In a previously published study in Timor and Rote Islands, Indonesia, VAD had been associated with severe tuberculosis; MUAC was applied as a measure of tuberculosis severity . Although the reproducibility of MUAC is fair , a single measurement of MUAC as in our survey is of less value compared to serial measurements in assessing the nutritional status of a child. A single MUAC measurement indicates the cumulative growth, not whether growth is proceeding or not. All anthropometric indices have their limitations since growth is a multi factorial process, and specific nutrient deficiency (e.g., iron, thiamine, zinc) cannot be differentiated. The weight for age index, although easy to measure, has some disadvantages: The precise age of young children is not known in some communities. Healthy children of the same age may have different growth patterns prior to being weighed. Weight is much more labile than height and is, to some extent, a reflection of body composition: Weight gain may occur from tissue fluid increase as well as from increases in muscle or fat. In future studies, somatic measurements should be repeated to estimate the linear growth of this population.
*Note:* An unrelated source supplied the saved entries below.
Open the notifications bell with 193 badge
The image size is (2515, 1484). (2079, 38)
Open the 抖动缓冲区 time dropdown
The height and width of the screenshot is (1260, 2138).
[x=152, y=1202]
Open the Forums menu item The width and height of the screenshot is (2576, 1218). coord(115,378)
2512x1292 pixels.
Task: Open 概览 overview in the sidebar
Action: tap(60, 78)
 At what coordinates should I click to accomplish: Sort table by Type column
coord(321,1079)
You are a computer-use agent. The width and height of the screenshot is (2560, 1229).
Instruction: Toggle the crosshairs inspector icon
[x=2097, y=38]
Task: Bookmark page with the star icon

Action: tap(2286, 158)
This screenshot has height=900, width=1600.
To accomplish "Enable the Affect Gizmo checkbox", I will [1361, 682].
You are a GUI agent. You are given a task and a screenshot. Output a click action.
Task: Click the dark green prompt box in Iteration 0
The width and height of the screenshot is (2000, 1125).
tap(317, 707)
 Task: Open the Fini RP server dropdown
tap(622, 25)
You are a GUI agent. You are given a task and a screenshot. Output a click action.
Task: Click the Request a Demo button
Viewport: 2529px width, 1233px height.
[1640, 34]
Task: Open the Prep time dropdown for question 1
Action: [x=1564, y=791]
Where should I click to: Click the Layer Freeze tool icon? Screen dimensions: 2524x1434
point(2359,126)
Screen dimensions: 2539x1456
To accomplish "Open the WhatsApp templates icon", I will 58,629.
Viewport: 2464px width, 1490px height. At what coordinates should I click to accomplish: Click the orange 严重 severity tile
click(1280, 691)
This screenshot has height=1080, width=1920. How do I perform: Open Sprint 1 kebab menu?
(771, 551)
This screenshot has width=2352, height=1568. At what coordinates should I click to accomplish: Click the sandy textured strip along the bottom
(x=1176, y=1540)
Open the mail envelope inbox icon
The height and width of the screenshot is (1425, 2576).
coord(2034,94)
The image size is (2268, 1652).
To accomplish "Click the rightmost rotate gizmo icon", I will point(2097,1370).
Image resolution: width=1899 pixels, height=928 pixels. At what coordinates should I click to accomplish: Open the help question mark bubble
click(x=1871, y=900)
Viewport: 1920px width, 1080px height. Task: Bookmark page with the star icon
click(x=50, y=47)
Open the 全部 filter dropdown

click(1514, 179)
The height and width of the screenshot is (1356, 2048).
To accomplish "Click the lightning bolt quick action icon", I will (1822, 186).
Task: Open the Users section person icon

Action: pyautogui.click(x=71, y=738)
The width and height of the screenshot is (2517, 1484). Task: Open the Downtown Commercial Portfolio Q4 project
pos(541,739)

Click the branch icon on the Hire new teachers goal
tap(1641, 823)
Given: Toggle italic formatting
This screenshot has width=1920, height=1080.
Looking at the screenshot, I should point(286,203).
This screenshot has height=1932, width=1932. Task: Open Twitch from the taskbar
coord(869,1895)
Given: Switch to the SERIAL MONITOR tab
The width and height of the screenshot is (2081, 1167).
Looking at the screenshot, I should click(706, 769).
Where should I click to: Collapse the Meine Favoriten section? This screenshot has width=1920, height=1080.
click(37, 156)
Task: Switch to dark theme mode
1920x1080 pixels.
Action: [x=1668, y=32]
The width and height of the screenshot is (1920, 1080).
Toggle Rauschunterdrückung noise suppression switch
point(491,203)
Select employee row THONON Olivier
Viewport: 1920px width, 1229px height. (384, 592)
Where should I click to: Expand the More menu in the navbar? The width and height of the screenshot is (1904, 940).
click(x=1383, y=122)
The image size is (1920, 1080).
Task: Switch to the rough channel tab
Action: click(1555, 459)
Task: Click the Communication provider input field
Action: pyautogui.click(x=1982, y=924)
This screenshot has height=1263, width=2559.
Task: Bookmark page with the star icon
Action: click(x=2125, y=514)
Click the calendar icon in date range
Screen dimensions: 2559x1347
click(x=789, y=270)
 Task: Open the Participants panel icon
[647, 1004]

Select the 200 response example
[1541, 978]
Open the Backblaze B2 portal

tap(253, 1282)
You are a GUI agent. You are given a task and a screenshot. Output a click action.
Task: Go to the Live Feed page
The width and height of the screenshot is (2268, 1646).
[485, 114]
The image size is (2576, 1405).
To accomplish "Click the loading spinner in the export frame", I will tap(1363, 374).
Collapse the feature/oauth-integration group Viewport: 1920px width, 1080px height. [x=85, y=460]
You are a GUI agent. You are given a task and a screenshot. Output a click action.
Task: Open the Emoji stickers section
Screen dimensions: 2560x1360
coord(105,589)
Community healthcare providers and policymakers need to tailor specific comprehensive strategies to improve vitamin A status in at-risk communities, recognising that it is a long-term haul. In order to develop cost-effective VAD programmes, it is helpful to examine possible collaborations with other community health or developmental programmes, such as breast feeding, immunization, primary healthcare, family planning, literacy, and local-level political parties as well as school, church, and other religious and non-governmental organizations. These organizations can be a focal point for promoting vitamin A-rich foods through agricultural gardens and their educational curriculum. Additionally, it is important to ensure that primary and secondary school teachers as well as other community leaders have sufficient knowledge about vitamin A, the consequences of VAD, and knowledge of local foods containing vitamin A. The simplified dietary assessment is a simple and rapid assessment tool to detect population groups at risk for VAD [44, 45]. Parental education should encourage family planning to space children, resulting in improved care. Pregnant women should be encouraged to increase their vitamin A intake in their diet [28, 30]. They should not receive large doses of vitamin A as it may be teratogenic, but a daily supplemental dose of 10 000 IU over 2 weeks is deemed safe. In addition, mothers should be encouraged to vaccinate children again measles and other diseases as well as increase the rates of exclusive breast feeding to infants younger than 6 months old.